Hey everyone, I'm really looking to get two rats sometime soon. I have a brand new cage on the way and would be absolutely ecstatic if I could find two babies this weekend. This is my first foray into the world of rat ownership and I have been waiting months to move into this new apartment and the time has finally come! Any advice on breeders in my area (Boston) or just a person with rats available would be terrific. I'm desperately trying to avoid having to buy rats from a pet store. Thanks!

I don't have a car so I would prefer something within reach of public transportation, but I could manage to get to most places within a reasonable distance of the city if necessary.


----------



## Forensic (Apr 12, 2007)

Check petfinder.com.

In a city as big as Boston I'm sure there are a couple rescues and the humane society likely has a couple too, meaning you'll have plenty of choices.


----------



## mnic001 (May 9, 2007)

Thanks for the advice. The nearest ones on PetFinder are in New Hampshire, which is way out of my range.


----------



## Forensic (Apr 12, 2007)

Are you quite certain? Boston Humane society has two Siamese rats... and a hooded?


----------



## Nazarath (Feb 20, 2007)

* Maybe you can try going to google, typing in your town and then "rodent rescues" and see if anything pops up? *


----------



## mnic001 (May 9, 2007)

Forensic - I've been to the humane society (it's a fantastic facility) and the two siamese have been adopted. The hooded...well, I really want babies (they're a year old), but if I don't find any soon I may go adopt those two cuties.

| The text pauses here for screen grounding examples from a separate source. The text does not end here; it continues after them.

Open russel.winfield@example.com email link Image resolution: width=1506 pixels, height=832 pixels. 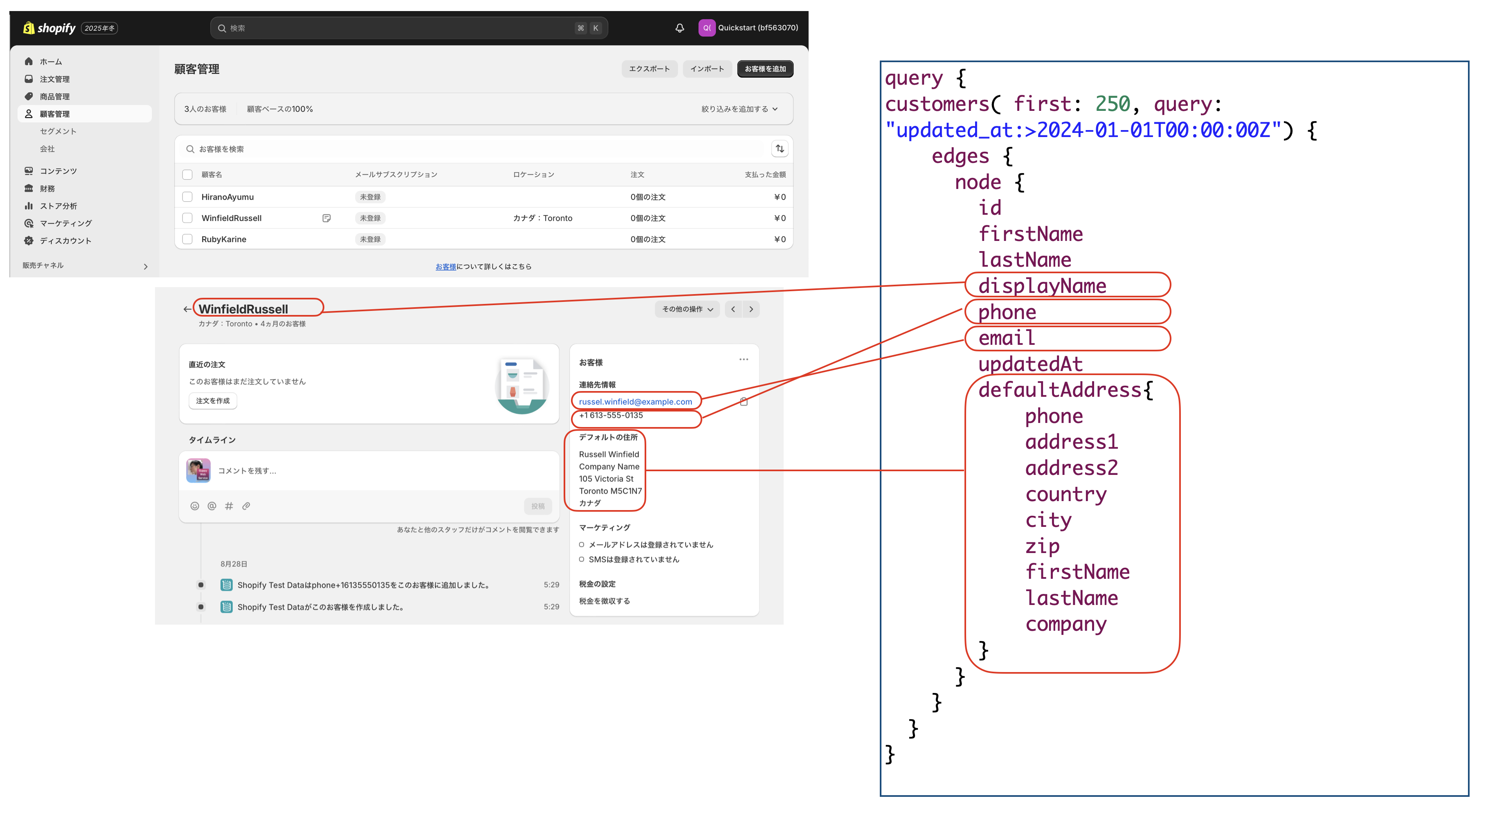635,402
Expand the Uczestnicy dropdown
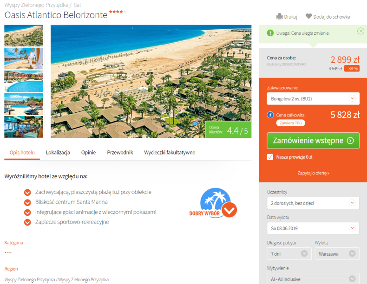This screenshot has height=284, width=367. click(313, 203)
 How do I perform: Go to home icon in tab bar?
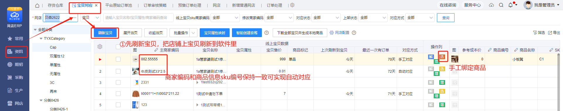[37, 6]
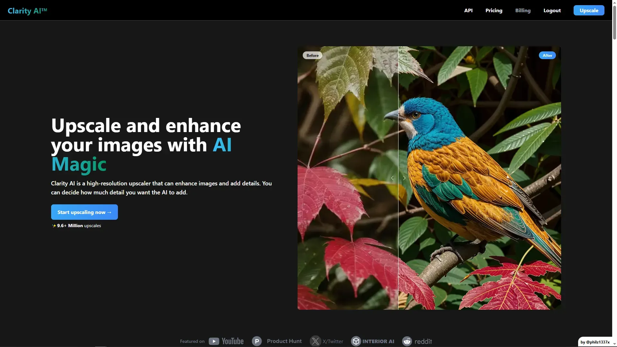This screenshot has width=617, height=347.
Task: Click the Reddit mascot icon
Action: pos(407,341)
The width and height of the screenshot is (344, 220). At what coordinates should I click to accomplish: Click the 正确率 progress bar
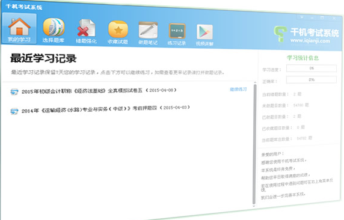(312, 79)
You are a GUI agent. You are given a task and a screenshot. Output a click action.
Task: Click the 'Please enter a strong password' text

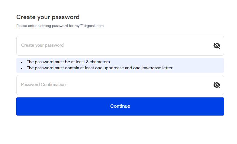[42, 26]
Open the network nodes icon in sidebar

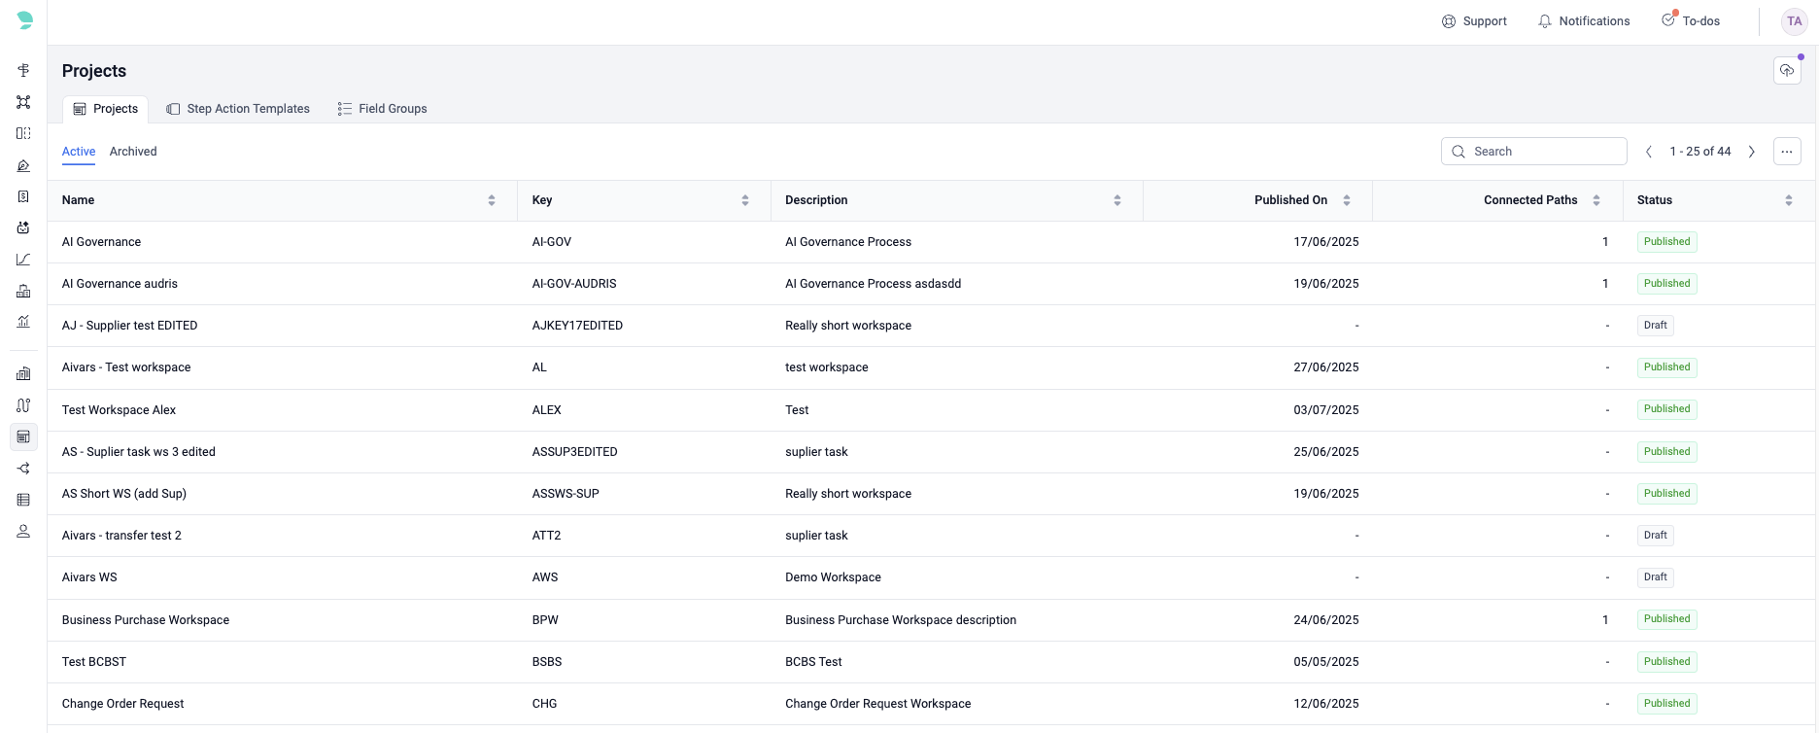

Nazarath - Kim's Ark Rescue will deliver rescue rats to my area and they are well renowned. Besides them, there aren't too many rescues near me. I am really hoping to get some new babies, though. I have been in contact with Kim's, they are currently processing my adoption application.

Thanks for all the advice.


----------



## rnpaulie (May 14, 2007)

I have a friend in Maine who has taken in some babies from two litters. She has two adorable 9 week old Pew's who are rex left. They will be neutered Friday. I had one of their littermates at my house last week and he was a friendly playful doll  Transportation can be arranged


----------